Washington and Beijing have placed tariffs on hundreds of billions of dollars worth of each other’s products, leading certain imports to an expected slowdown on each side. But even as China loses share in markets targeted by tariffs, its trade surplus with the US has remained at record highs.
US import growth of Chinese products included in the first round of tariffs dropped from 8.6% to -22.1% year-over-year in October, for example, according to UBS economist Li Zeng. While growth has held up relatively better for imports targeted in later tranches, it has still declined.
Likewise, American businesses have warned they could lose market share in China’s market. Farmers, for example, have lost out to other countries in the face of retaliatory duties on agriculture products.
But the US has imported other products from China at an accelerated pace in recent months. The goods trade deficit with Beijing hit an all-time high of $US43.1 billion in November, with Chinese shipments to the US up by nearly a tenth from a year earlier.

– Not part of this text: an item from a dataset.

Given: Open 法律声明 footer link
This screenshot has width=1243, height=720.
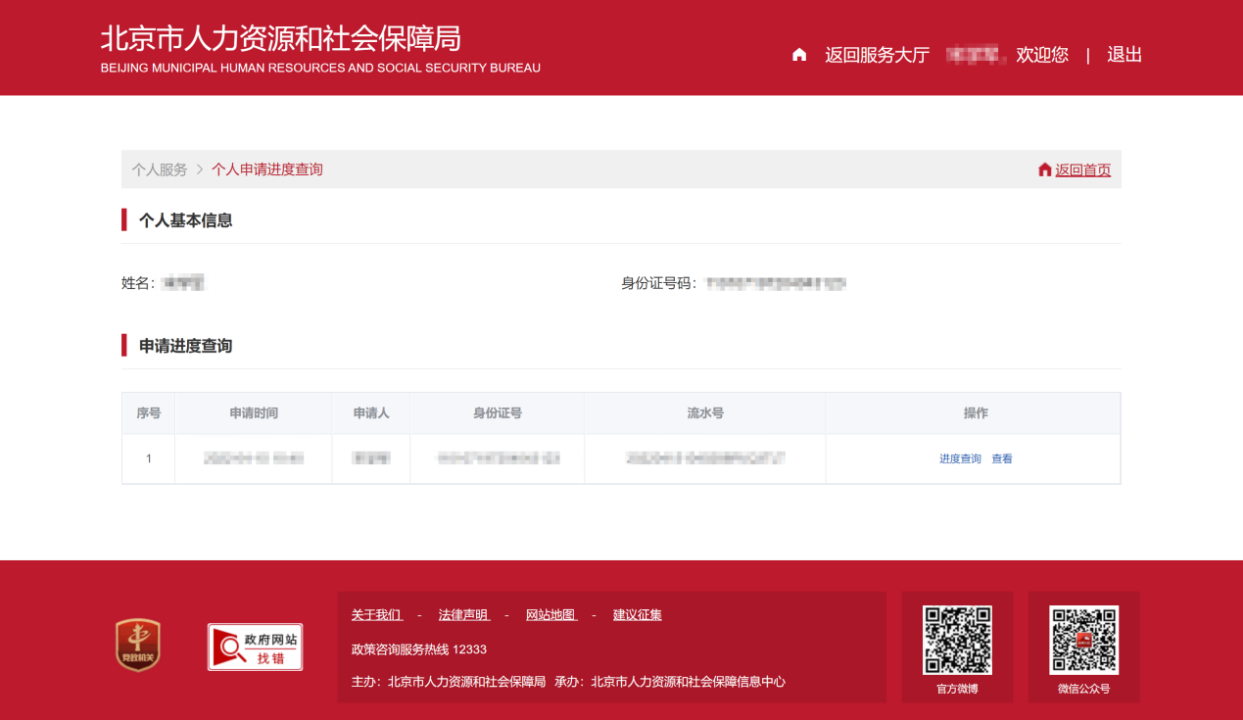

“The Trump administration is learning you can’t tariff your way out of a trade deficit,” said Adam Ozimek, an economist at Moody’s. “So, if you decrease some imports with tariffs it will be made up by greater imports in other goods and services or fewer exports. There are no surprises here.”
Trade balances are determined by an assortment of factors, including foreign exchange rates, the strength of an economy, and how much a country borrows from abroad. There are countries with low tariff rates and significant trade surpluses, Ozimek noted.
The decline in imports subject to tariffs could also be due to a slowdown in frontloading, or companies rushing orders to avoid duties. There had been an added level of uncertainty when the first round of tariffs was levied because Americans weren’t sure if Trump would follow through, said Mary Lovely, a professor at Syracuse University and expert on trade at the Peterson Institute for International Economics.
“Americans were on notice for later rounds of tariffs, though, and they did increase imports ahead of the tariff,” she said. “This anticipation effect can be seen in the UBS charts. Recent declines in imports may reflect a letdown after this anticipatory stock up.”